L’Agence nationale de sécurité du médicament (ANSM) a actualisé, mi-décembre, la liste des médicaments pouvant être présentés en accès direct dans les pharmacies. Une évolution qui s’inscrit dans la continuité du développement de l’automédication, sans modifier les règles fondamentales de sécurité et de délivrance.
Une mise à jour qui s’inscrit dans la durée
Le 11 décembre 2025, l’ANSM a publié une nouvelle version de la liste des médicaments de médication officinale, ces spécialités pouvant être proposées en libre accès dans les pharmacies. Contrairement à une libéralisation soudaine, cette actualisation s’inscrit dans un processus régulier, fondé sur l’examen des demandes formulées par les laboratoires pharmaceutiques.
L’inscription sur cette liste ne relève pas de l’initiative des pharmaciens. Elle fait l’objet d’une décision formelle de l’ANSM, prise sur la base de critères réglementaires précis, visant à garantir une utilisation possible sans prescription médicale, tout en limitant les risques pour les patients.
« L’objectif est de garantir la sécurité sanitaire et la sécurité des patients », rappelle l’ANSM dans sa documentation officielle.
Quels médicaments peuvent être proposés en libre accès ?
Les médicaments concernés relèvent exclusivement de situations cliniques jugées compatibles avec l’automédication.
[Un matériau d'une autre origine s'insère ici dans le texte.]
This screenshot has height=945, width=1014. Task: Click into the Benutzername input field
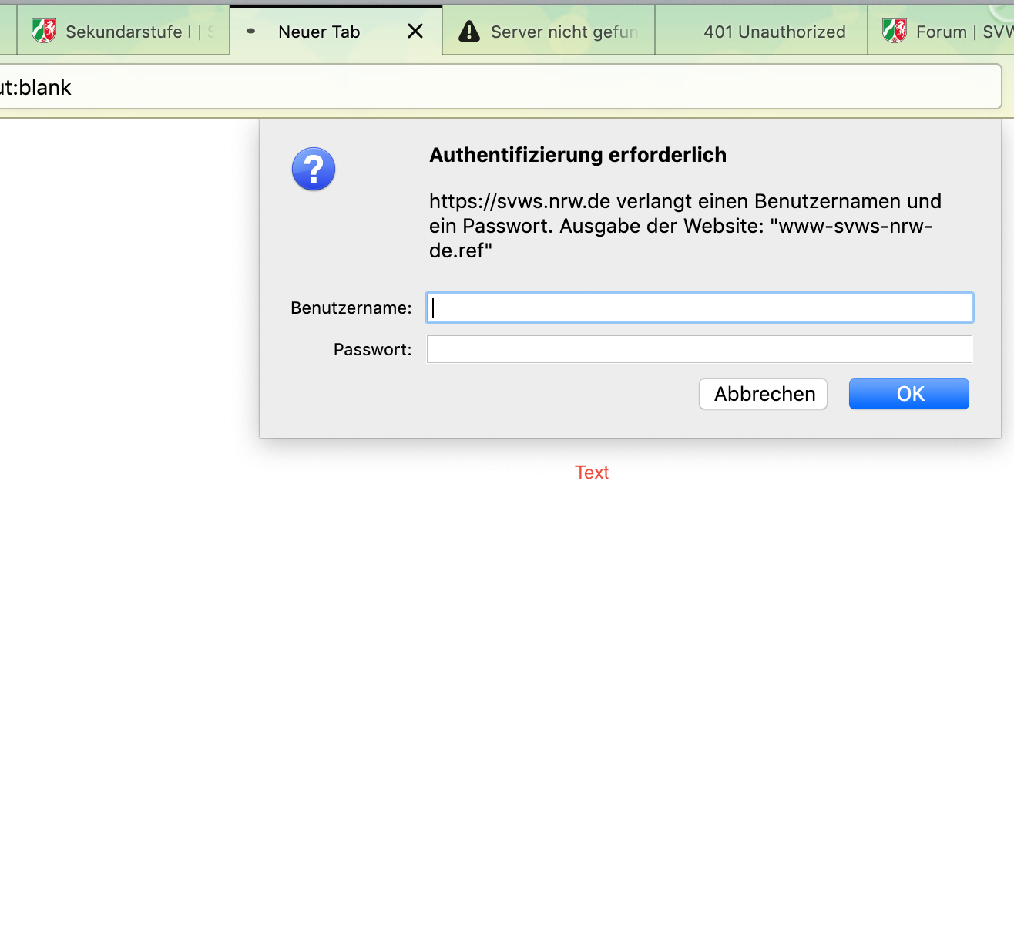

Il s’agit de traitements destinés à des troubles bénins, clairement identifiables par le patient, et ne nécessitant pas de diagnostic médical préalable.
La liste couvre plusieurs catégories : médicaments allopathiques, spécialités à base de plantes et médicaments homéopathiques. Dans tous les cas, leur autorisation repose sur des indications thérapeutiques limitées, des posologies encadrées et des durées de traitement courtes.
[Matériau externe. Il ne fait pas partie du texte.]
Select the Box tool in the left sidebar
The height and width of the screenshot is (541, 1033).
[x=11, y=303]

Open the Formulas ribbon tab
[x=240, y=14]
« Les indications thérapeutiques, la durée de traitement et les informations figurant dans la notice permettent son utilisation, avec le conseil particulier du pharmacien d’officine », précise l’ANSM.
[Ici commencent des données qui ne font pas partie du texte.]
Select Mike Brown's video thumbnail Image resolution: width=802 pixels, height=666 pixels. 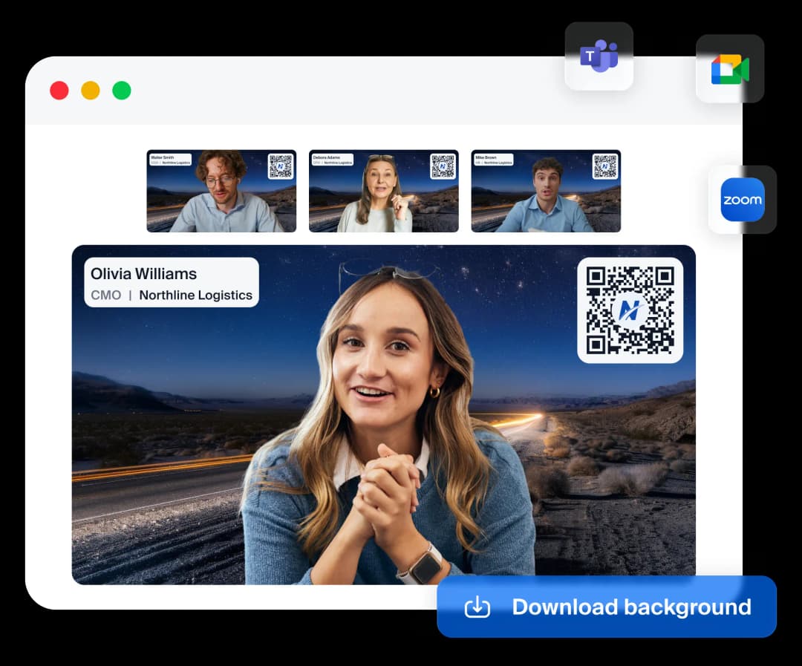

Des exemples concrets issus de la dernière actualisation
Selon Ma Santé News, la mise à jour du 12 décembre 2025 autorise notamment la présentation en libre accès en pharmacie de plusieurs spécialités jusqu’ici délivrées sans ordonnance mais conservées derrière le comptoir. Sont concernés, entre autres, des veinotoniques comme Flavonoïdes Arrow Conseil® (500 mg et 1.000 mg), des antiacides (Gavinium® et Gavinium menthe sans sucre®), un collyre antiallergique (Zagrapa® 0,25 mg/ml), ainsi qu’un médicament homéopathique, Choleodoron®.
Ces produits sont destinés à traiter des symptômes courants, tels que les jambes lourdes, le reflux gastrique, les conjonctivites allergiques légères ou certains troubles digestifs fonctionnels. Leur mise en rayon vise avant tout à améliorer la lisibilité de l’offre pour les patients, sans modifier leur statut ni leurs conditions d’utilisation.
Un libre accès strictement encadré
L’ANSM insiste sur un point central : le libre accès ne signifie ni banalisation du médicament ni liberté totale de mise en rayon. Le conditionnement des spécialités autorisées est volontairement limité afin d’éviter tout usage prolongé ou détourné.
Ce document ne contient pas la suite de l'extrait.